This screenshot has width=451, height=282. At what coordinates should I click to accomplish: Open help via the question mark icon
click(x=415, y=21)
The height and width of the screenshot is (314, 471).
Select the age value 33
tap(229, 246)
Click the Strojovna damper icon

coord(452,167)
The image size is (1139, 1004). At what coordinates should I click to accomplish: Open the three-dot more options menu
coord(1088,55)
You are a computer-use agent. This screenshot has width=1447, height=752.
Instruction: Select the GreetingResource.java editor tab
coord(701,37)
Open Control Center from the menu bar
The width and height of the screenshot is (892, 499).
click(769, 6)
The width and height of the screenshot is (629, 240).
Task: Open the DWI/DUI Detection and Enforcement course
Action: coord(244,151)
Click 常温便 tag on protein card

## What the task requires
Every line of the material above should be transcribed as it stands.

## Response
This screenshot has width=451, height=282. At what coordinates should I click to accomplish: Open help via the question mark icon
click(x=415, y=21)
The height and width of the screenshot is (314, 471).
Select the age value 33
tap(229, 246)
Click the Strojovna damper icon

coord(452,167)
The image size is (1139, 1004). At what coordinates should I click to accomplish: Open the three-dot more options menu
coord(1088,55)
You are a computer-use agent. This screenshot has width=1447, height=752.
Instruction: Select the GreetingResource.java editor tab
coord(701,37)
Open Control Center from the menu bar
The width and height of the screenshot is (892, 499).
click(769, 6)
The width and height of the screenshot is (629, 240).
Task: Open the DWI/DUI Detection and Enforcement course
Action: coord(244,151)
Click 常温便 tag on protein card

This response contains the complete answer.